Article.
You’re correct about WA plants

Remember that AQIS is Federal as well.
The meat trade is heavily propped up by most State Governments. I think things will happen.

The Countries importing live sheep and cattle are interested in the value adding and jobs their end. They play the market with escalations and non – tariffs to support it. Of course it’s also added as a disincentive for value adding in Australia.
After saying that the right heavy weights will push the other way too when it suites them!
I heard that the other hold up with WA workers was they approached plant operators but left boners etc out. They say it’s being fixed but you would know far more than me.

As you say it all comes down to the right person or people being appointed.

Who would you like to see get in WA?

In the mean time I couldn’t resist.>

Yabby `s Adventures [ Part One]

The first place I can remember is a long cool paddock under a shady tree with my Mother.
We often stood there and watched the other lambs playing in the sun.
I had problems with my knees right from a nipper which Mum told me was inherited from my father’s side. Mum would have said that.

Dataset excerpt.
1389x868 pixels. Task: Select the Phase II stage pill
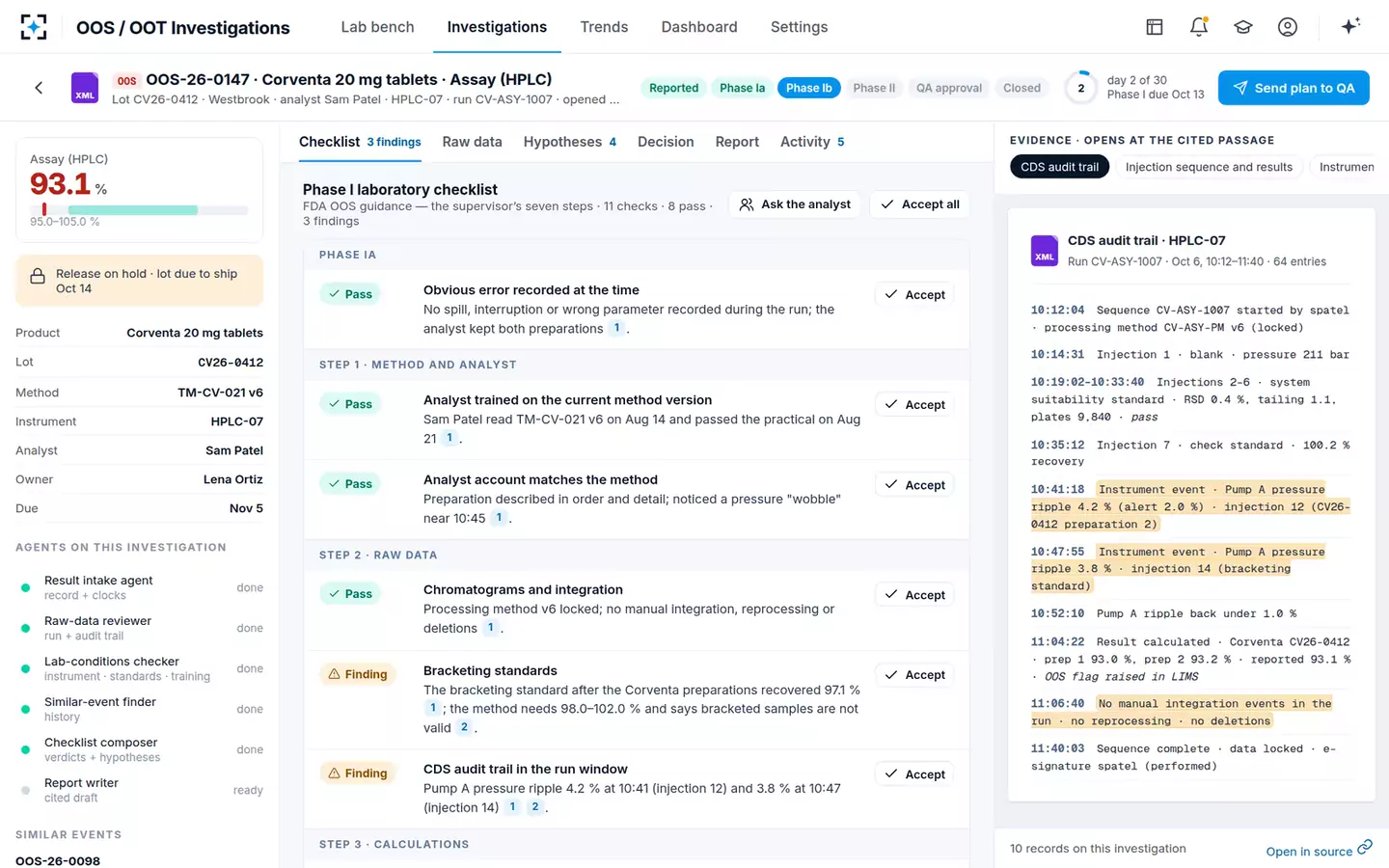point(874,88)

Tasks to complete.
a) In the post on the meat trade, what are the countries importing live sheep and cattle interested in, and what does the writer say they use escalations and non-tariffs for? Answer in one to three sentences.
b) Rewrite the stretch of the post on the meat trade from "You’re correct about" through "people being appointed.", swapping "plant operators" for "abattoir managers".
c) Write the next part of the post on the meat trade, picking up after its final sentence.

Results for the exercise.
a) The importing countries are interested in the value adding and the jobs at their own end. The writer says they use escalations and non-tariffs to support that interest, and that these measures also discourage value adding in Australia.

b)
You’re correct about WA plants

Remember that AQIS is Federal as well.
The meat trade is heavily propped up by most State Governments. I think things will happen.

The Countries importing live sheep and cattle are interested in the value adding and jobs their end. They play the market with escalations and non – tariffs to support it. Of course it’s also added as a disincentive for value adding in Australia.
After saying that the right heavy weights will push the other way too when it suites them!
I heard that the other hold up with WA workers was they approached abattoir managers but left boners etc out. They say it’s being fixed but you would know far more than me.

As you say it all comes down to the right person or people being appointed.

c)
I was cute for a boy and the other lambs sometimes used to make fun of me so basically I was lonely and spent most of my time close to my mother.
One day a man came to our farm and was looking at my Mother and some of the others in a strange and scary way.
I didn’t sleep much after that and when I did I kept having nightmares about this man called Mark.
It was rumoured he was a big wig from the city apparently one of those Government trade officials and I didn’t trust him one bit.
I heard through some of the others that this Mark "personally" organised ship loads of live sheep direct to Kuwait Governments and other countries.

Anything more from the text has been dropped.